Neither Buehler nor Brown would rule out an eventual gubernatorial run. And Brown, by way of explaining her long list of union endorsements, said, “They’re concerned about who might be next in line for governor.” Voters should be, too.

Both candidates say they would like to make the office’s Corporations Division more business-friendly. But Buehler, unlike Brown, actually has an extensive business background. Not only is he a partner in a large medical practice, but he sits on the board of St. Charles Health System, one of central Oregon’s largest employers.

Brown is a smart, energetic official with a long record of public service. But she’s had her shot at this office, and it’s time for a change. Voters should elect Buehler.

  • Ralphie Buffalo

    Oregonian should have endorsed Robert Wolfe, candidate of the Oregon Progressive Party. His Voters’ Pamphlet statement says:

    Selling Oregon wines worldwide (25 years)

    Journalist, with investigative reporting


    Prior Governmental
    None (enough)


    Brown’s policies stop normal citizens from
    using Oregon’s initiative process. Her arbitrary and hyper-technical requirements discard over 40% of all voter signatures, so only big corporations and unions can
    afford to use the system.

    2000-02 saw 13 progressive measures on the
    Oregon ballot, including guaranteed school funding, single-payer health care,
    and the nation’s highest minimum wage.

    2008-10, with Kate Brown’s bad rules,
    saw only ONE progressive measure on the
    Oregon ballot (medical marijuana dispensaries).


    2006, Oregon voters enacted in Measure 47 the nation’s strictest limits on
    campaign contributions, while requiring political ads to disclose
    their funding sources and amounts.

    Brown refuses to enforce Measure 47, so campaign spending on Oregon races
    has continued to skyrocket from $4 million in 1998 to $57 million in
    2010 (not including Congress). Individual Legislative candidates spend up to $1 million and more. Oregon politicians spend more on legislative races, per capita, than in any state except New Jersey. (Oregonian (4/6/2010))

**Task list**
1 – From the passage on Buehler and Brown, list every dollar amount given.
2 – Summarize the passage on Buehler and Brown in two sentences.
The records have no connection to the passage on Buehler and Brown.

**Source information**
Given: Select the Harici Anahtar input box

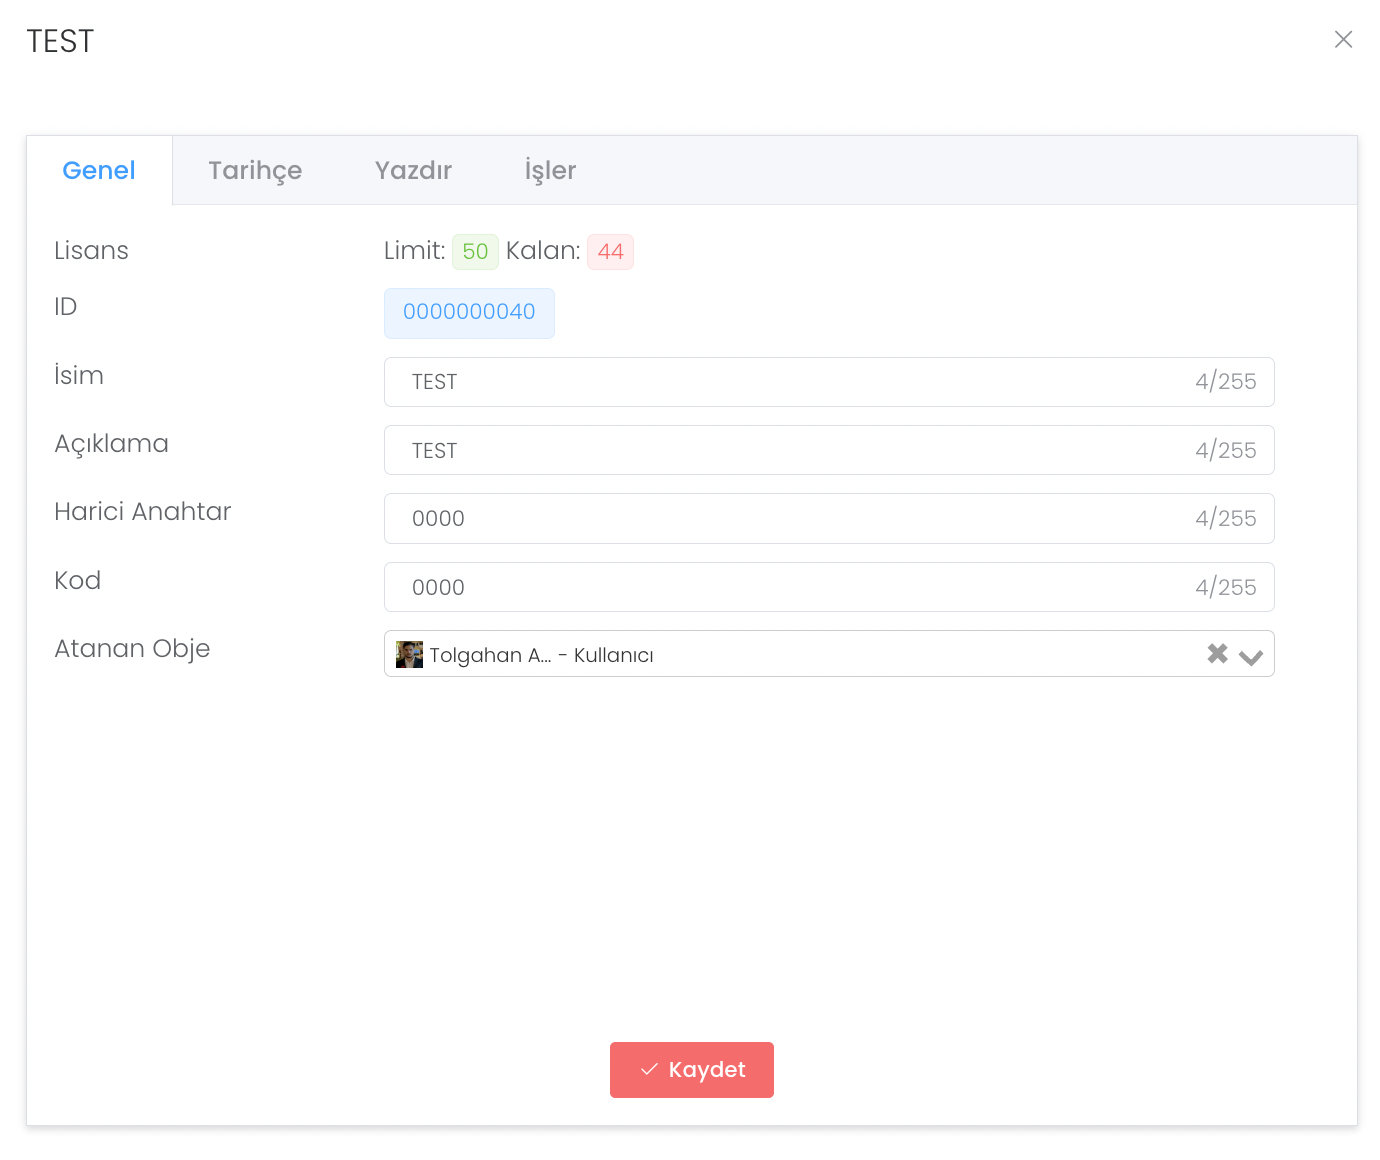Looking at the screenshot, I should [790, 518].
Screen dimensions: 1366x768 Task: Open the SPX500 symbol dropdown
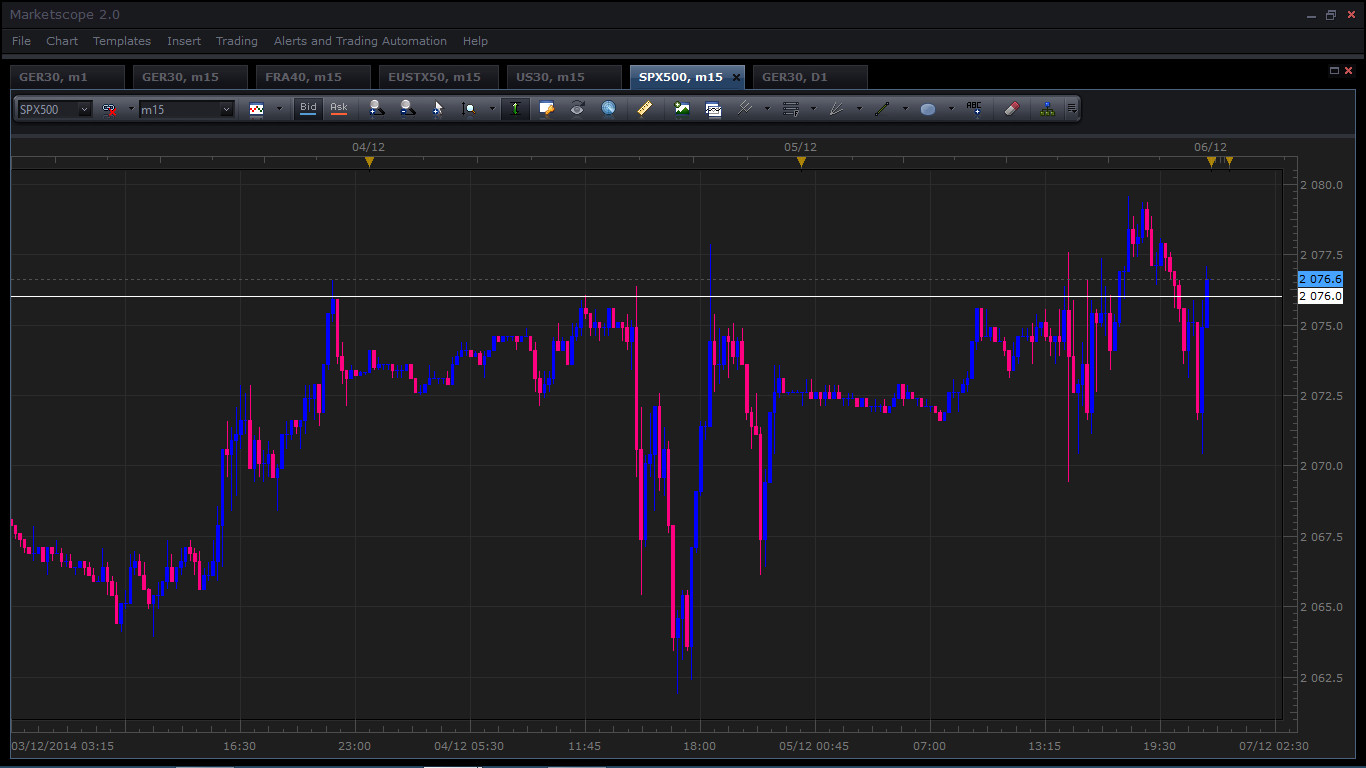click(84, 109)
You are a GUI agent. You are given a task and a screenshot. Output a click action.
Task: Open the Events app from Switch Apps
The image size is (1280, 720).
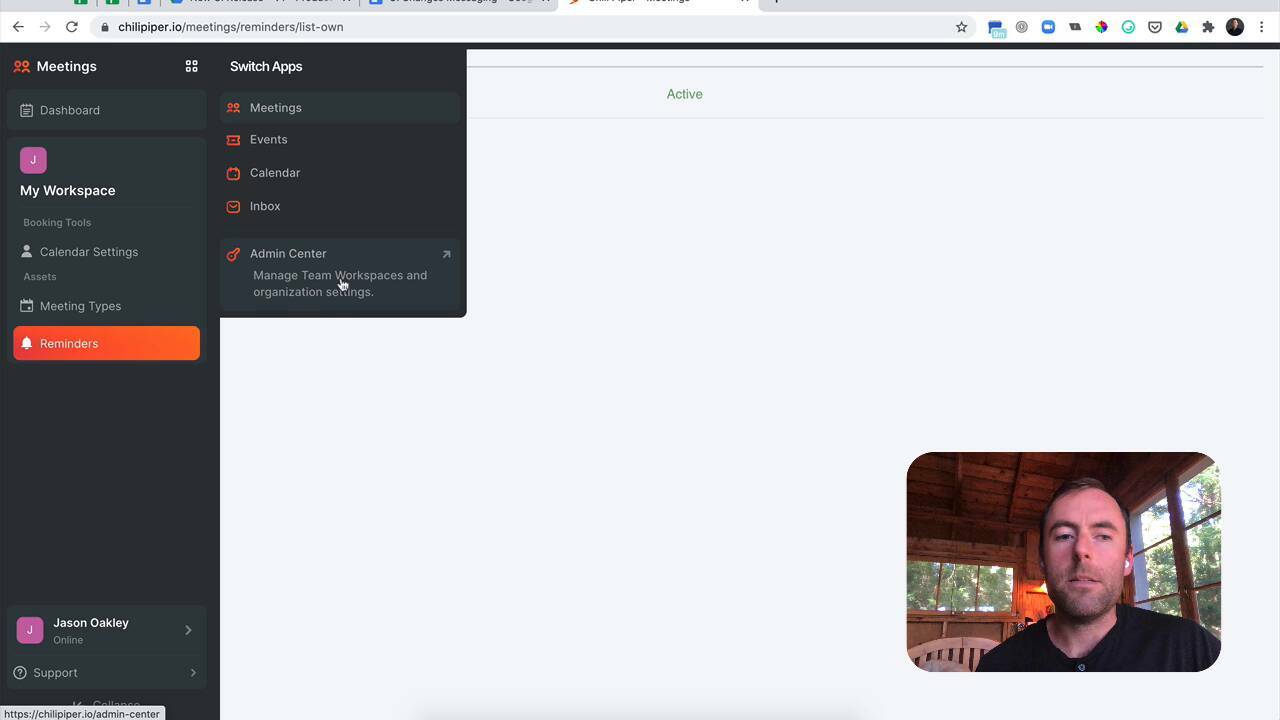click(x=268, y=139)
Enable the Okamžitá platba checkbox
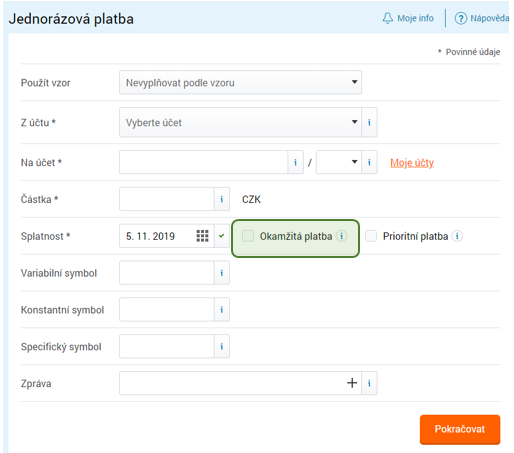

**List of solutions**
1 – $4 million; $57 million; $1 million

2 – The passage notes that both Buehler and Brown want to make the Corporations Division more business-friendly, credits Buehler with an extensive business background, and urges voters to elect him because it is time for a change. A commenter argues that Robert Wolfe of the Oregon Progressive Party should have been endorsed instead, charging that Brown's rules discard over 40% of voter signatures and that she refuses to enforce Measure 47.